Your goal ::
Print every line from the start of the data, and when you reach the line with "Task: Open the 生产总揽 overview screen", include it and stop. Pictures are not part of the copy.

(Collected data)
▼▼▼

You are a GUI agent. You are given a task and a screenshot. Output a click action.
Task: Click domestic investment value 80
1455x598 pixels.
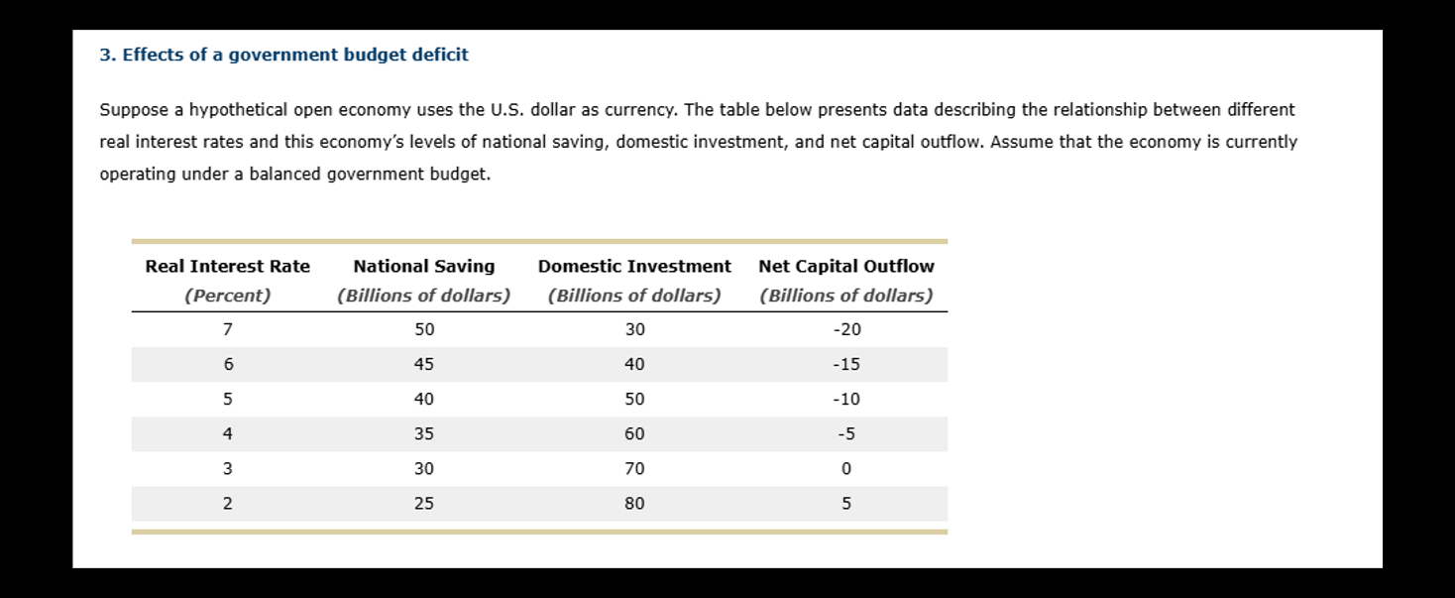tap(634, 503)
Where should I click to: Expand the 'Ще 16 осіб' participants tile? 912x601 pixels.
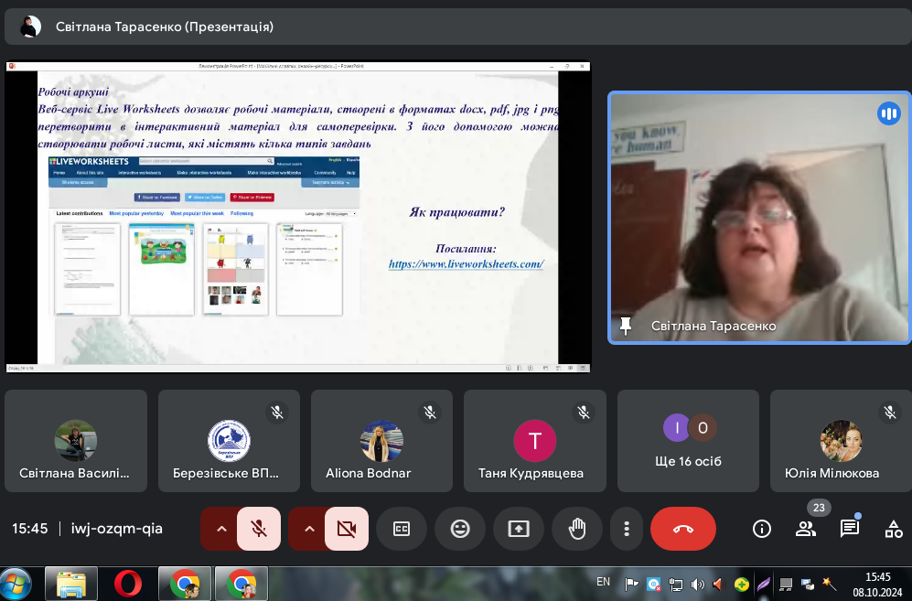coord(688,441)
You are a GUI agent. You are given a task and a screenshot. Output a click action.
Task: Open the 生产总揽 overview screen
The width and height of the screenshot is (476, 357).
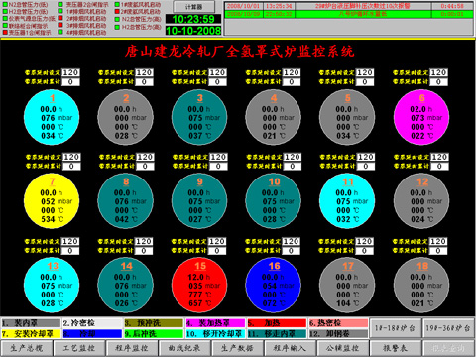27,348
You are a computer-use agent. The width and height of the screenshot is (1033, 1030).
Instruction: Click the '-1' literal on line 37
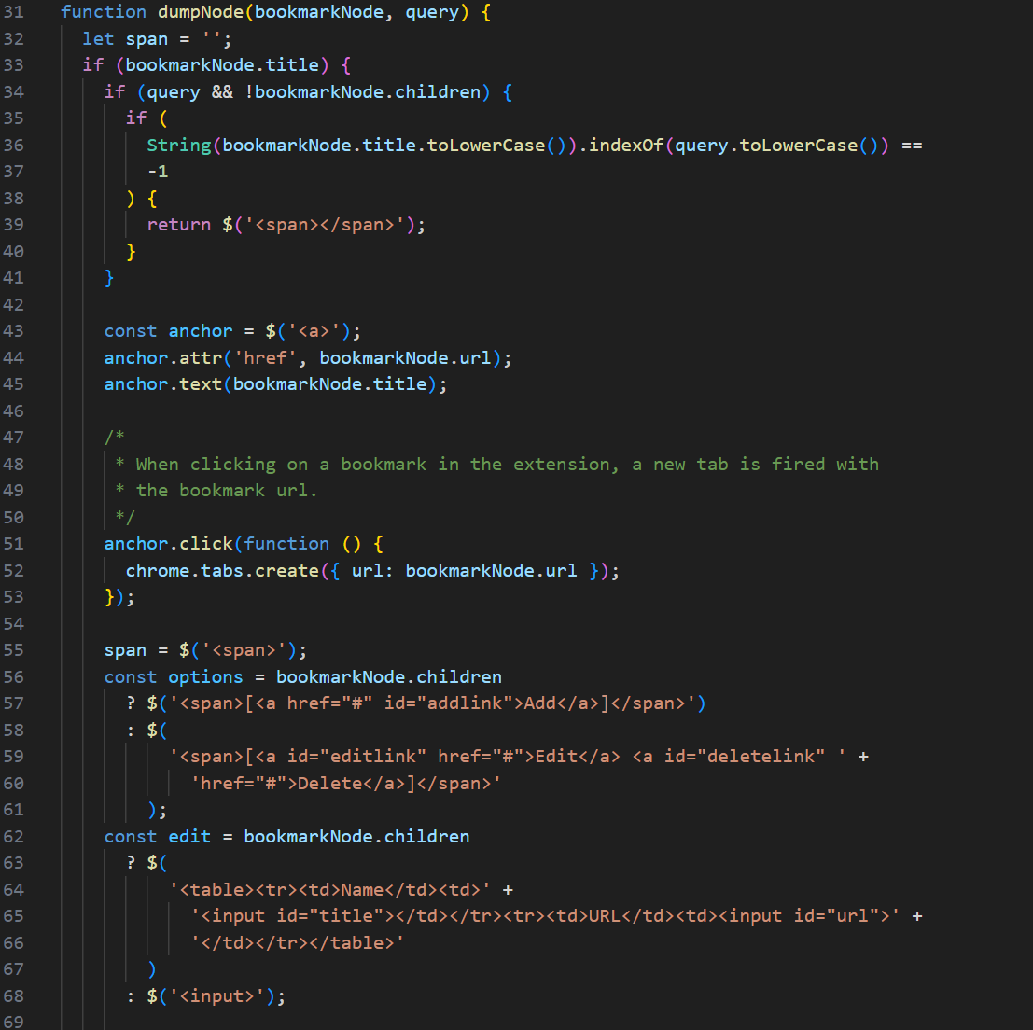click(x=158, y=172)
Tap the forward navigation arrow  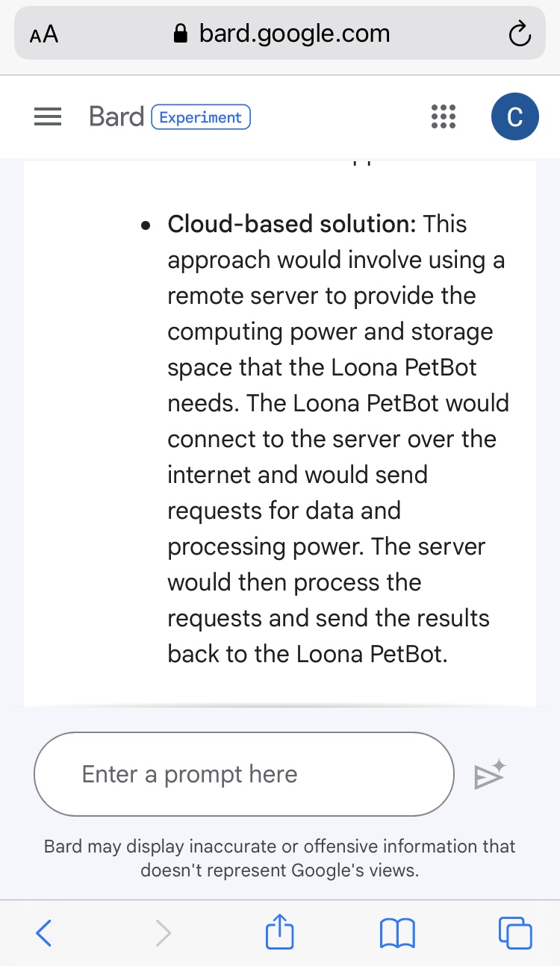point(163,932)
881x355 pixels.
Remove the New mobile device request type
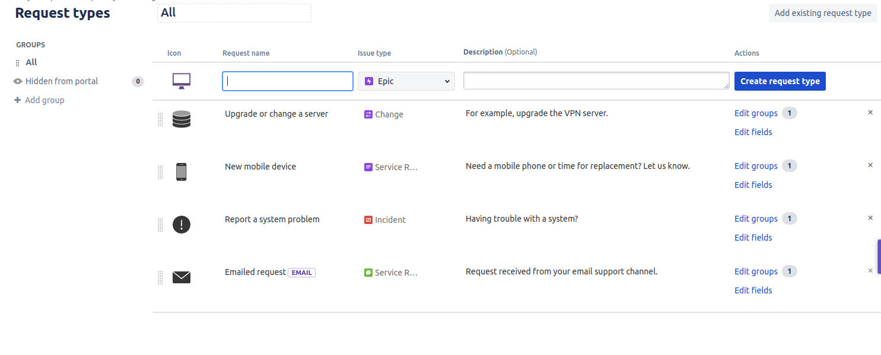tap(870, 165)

▲▲▲

Response ::
You are a GUI agent. You are given a task and a screenshot. Output a click action.
Task: Click domestic investment value 80
1455x598 pixels.
tap(634, 503)
Where should I click to: Expand the 'Ще 16 осіб' participants tile? 912x601 pixels.
coord(688,441)
You are a GUI agent. You are given a task and a screenshot. Output a click action.
Task: Open the 生产总揽 overview screen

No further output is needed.